Although it’s not the team’s intention to leave Desbiens hanging out to dry, Stacey says having a goalie of that calibre allows the skaters to play their game freely.
“Having one of the best goaltenders, if not the best goaltender in the world, I think it’s just confidence,” she said. “We feel comfortable playing our way, we feel comfortable making maybe a riskier play or just being confident with the puck, because we know how confident she is back there.”
Sauvageau says the foundation for Montreal’s team is in a good place with Desbiens at one end of the ice, and Poulin, one of hockey’s most prolific scorers, at the other.
“You want to score and you don’t want to be scored on,” said Sauvageau. “So when you have Marie-Phillip who can score and Ann-Renée Desbiens who will deny that scoring, our chances to be successful, I mean, it’s a good feeling because you’re looking at both ends of the ice and you can say “˜well this is great.'”
Beyond the saves, Desbiens also spreads confidence in her team with her calm and unfazed demeanour, something she’s gained a reputation for in recent years.
Stacey remembers a time a coach “absolutely ripped into” Desbiens during a TV timeout at a Rivalry Series game, and the netminder followed up by having two of the best period’s Stacey had ever seen.
“It just didn’t even crack her,” said Stacey.
Poulin says sometimes all she needs is a look to know Desbiens is dialed in.
“The look that we give each other when it’s a big moment, when it’s a big game, we feel it,” said Poulin. “Those little moments when either after a big save or before faceoff, where I just go by her and I look in her eyes, and I see it.”
Desbiens admits that sometimes she’s not so calm on the inside.
“I’ll be honest, sometimes it’s terrifying for me as well and I get stressed, but I guess that’s one of my strengths – I don’t let it show,” she said. “Half of my job is body language and just how you make people feel. I’ve always found that when you look confident the players in front of you just play better and are not afraid to make mistakes.”

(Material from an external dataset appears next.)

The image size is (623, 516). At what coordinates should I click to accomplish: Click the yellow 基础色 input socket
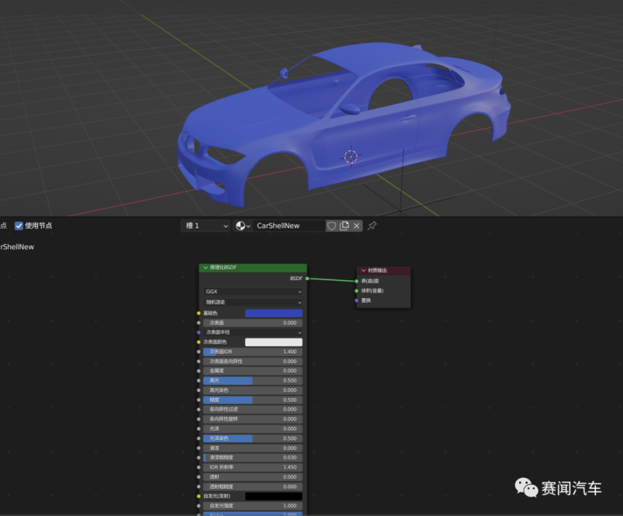199,313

In college, Desbiens posted a .955 save percentage over four years at the University of Wisconsin and won the 2017 Patty Kazmaier Award as top player in women’s college hockey her senior year.
She followed that up by hanging up her skates for a year, partially because she didn’t think there was a viable women’s pro league in place, before returning to the game and becoming Canada’s top goalie.

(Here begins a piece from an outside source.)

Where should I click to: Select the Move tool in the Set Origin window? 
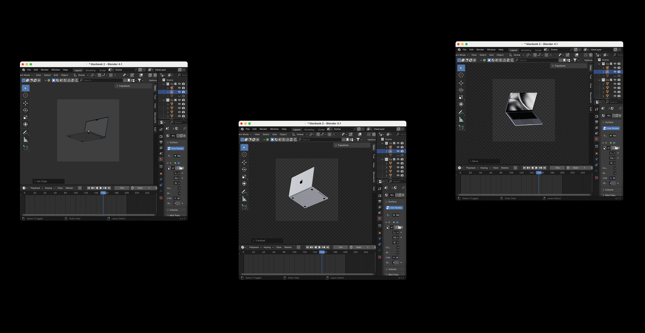click(26, 103)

“The fact that I came back and now I can say that I’m goign to play professional hockey is truly special,” Desbiens said. “It’s something that I didn’t think was going to be possible in my playing career.”
Montreal opens its season on a three-game road trip beginning on Jan. 2 in Ottawa, where over 5,000 tickets have already been sold at TD Place. The team will then hold its home opener Jan. 13 against Boston in Verdun.